• Source data:
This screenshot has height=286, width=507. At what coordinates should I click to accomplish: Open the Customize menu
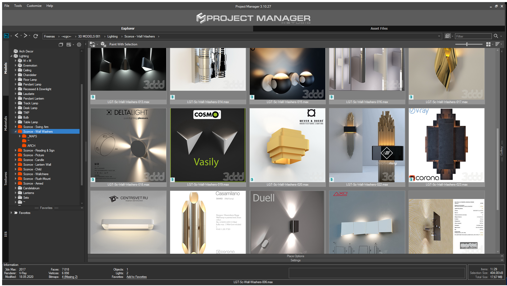pos(34,6)
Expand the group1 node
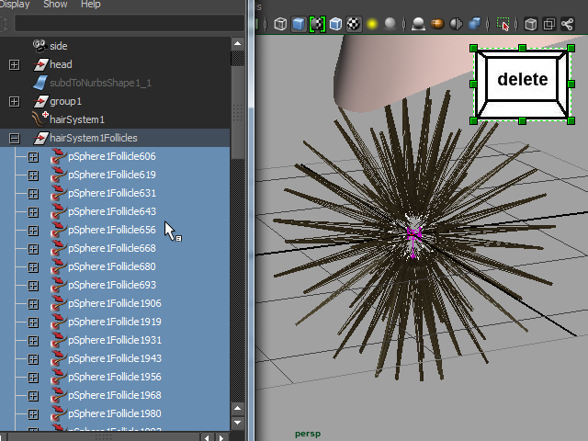Image resolution: width=588 pixels, height=441 pixels. click(14, 101)
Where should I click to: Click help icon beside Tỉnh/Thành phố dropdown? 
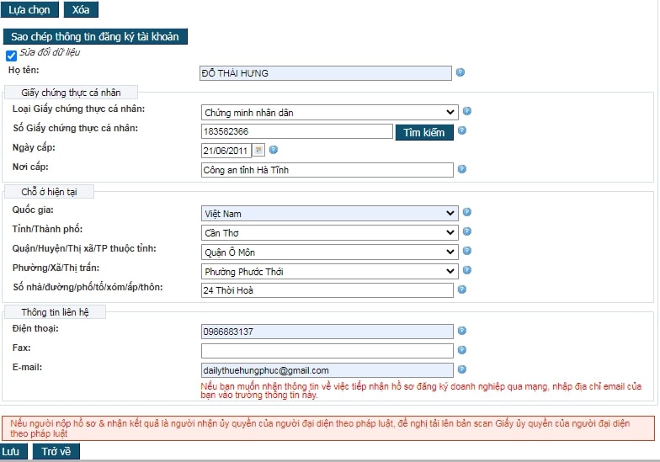coord(467,231)
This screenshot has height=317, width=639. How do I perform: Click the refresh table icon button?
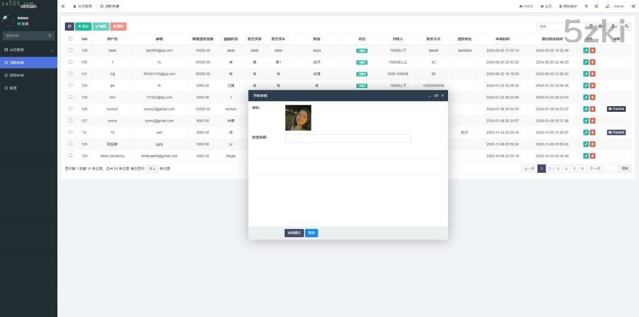tap(69, 27)
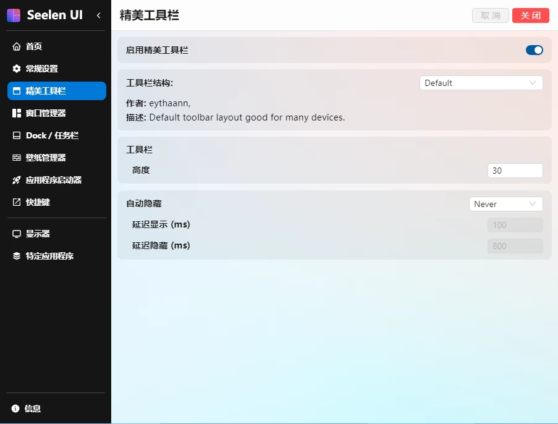558x424 pixels.
Task: Click the info icon beside 信息
Action: click(x=15, y=409)
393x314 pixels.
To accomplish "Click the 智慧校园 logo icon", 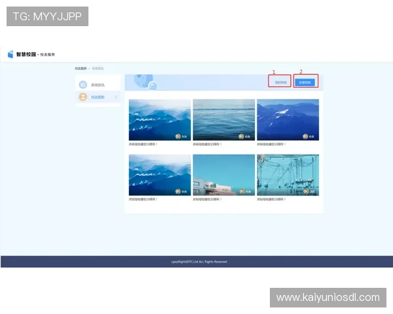I will (x=10, y=54).
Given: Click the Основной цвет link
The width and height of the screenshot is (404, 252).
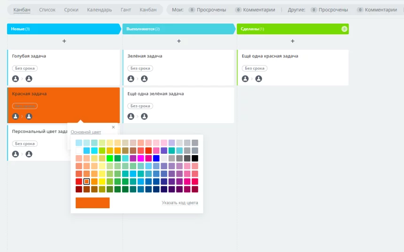Looking at the screenshot, I should click(x=85, y=132).
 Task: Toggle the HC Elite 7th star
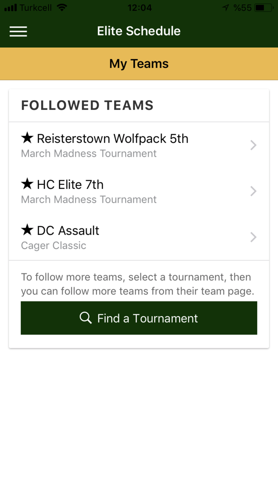coord(27,184)

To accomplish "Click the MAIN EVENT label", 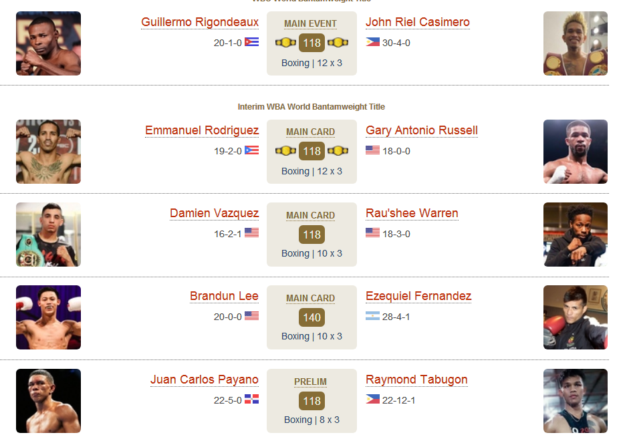I will point(311,24).
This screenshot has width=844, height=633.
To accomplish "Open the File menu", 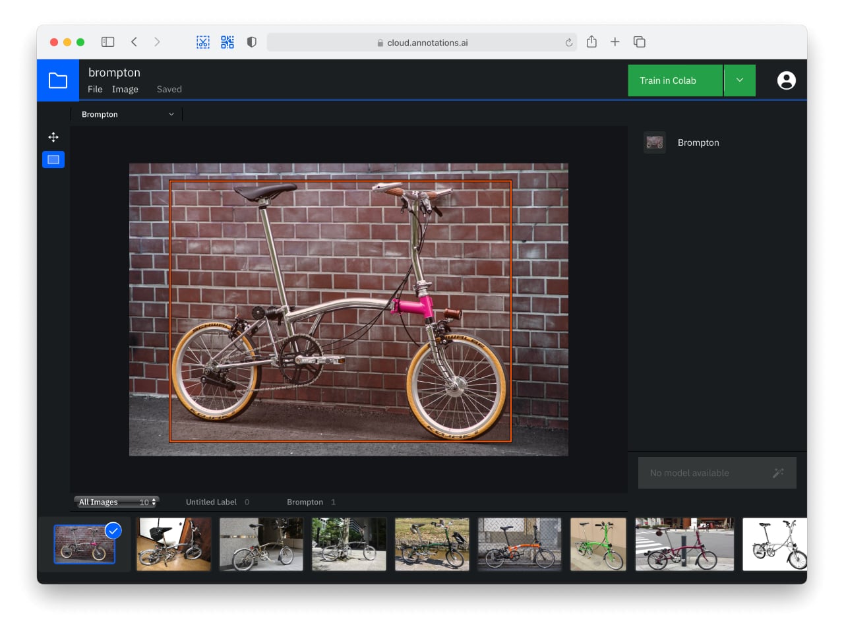I will tap(95, 90).
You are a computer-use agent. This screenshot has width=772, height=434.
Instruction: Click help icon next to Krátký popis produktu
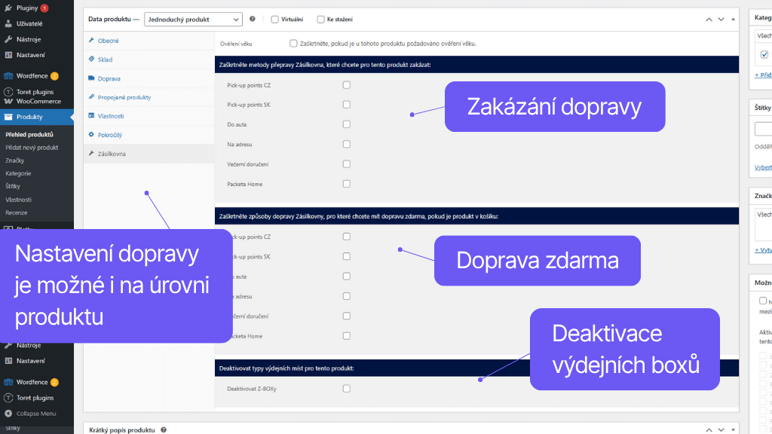click(x=164, y=429)
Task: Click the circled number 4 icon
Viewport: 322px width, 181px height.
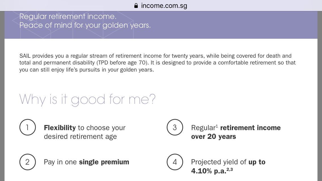Action: [x=175, y=162]
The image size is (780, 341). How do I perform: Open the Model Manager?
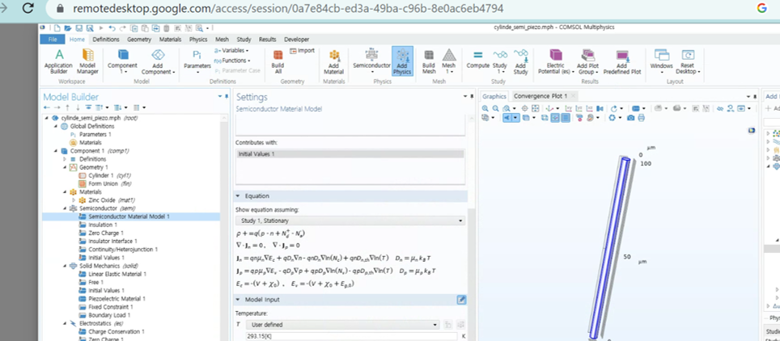click(87, 61)

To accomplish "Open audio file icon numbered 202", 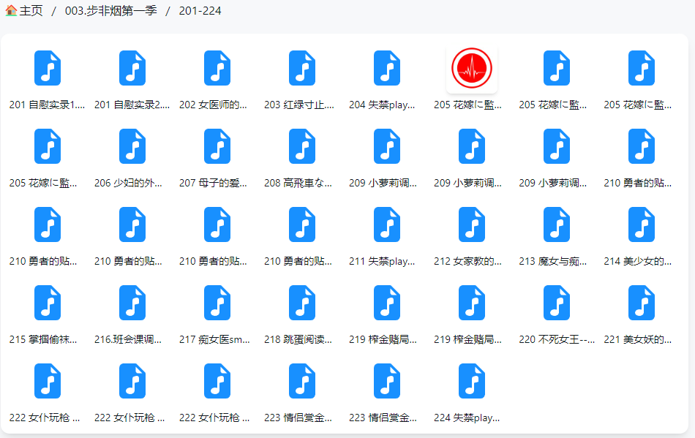I will point(217,68).
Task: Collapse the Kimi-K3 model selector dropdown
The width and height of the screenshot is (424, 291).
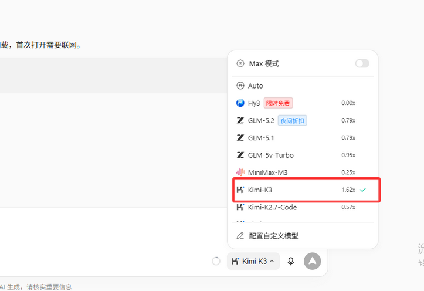Action: (x=253, y=261)
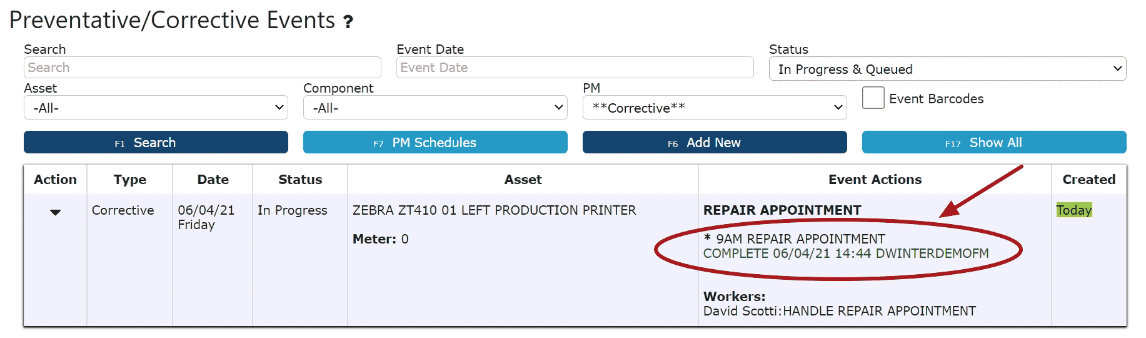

• Exercise aim: Return the line containing "The width and height of the screenshot is (424, 291)." and every line after it through the end of the records above, exactly and nothing else, but not the pictures.

• Exercise result:
The width and height of the screenshot is (424, 291).
Action: (x=253, y=261)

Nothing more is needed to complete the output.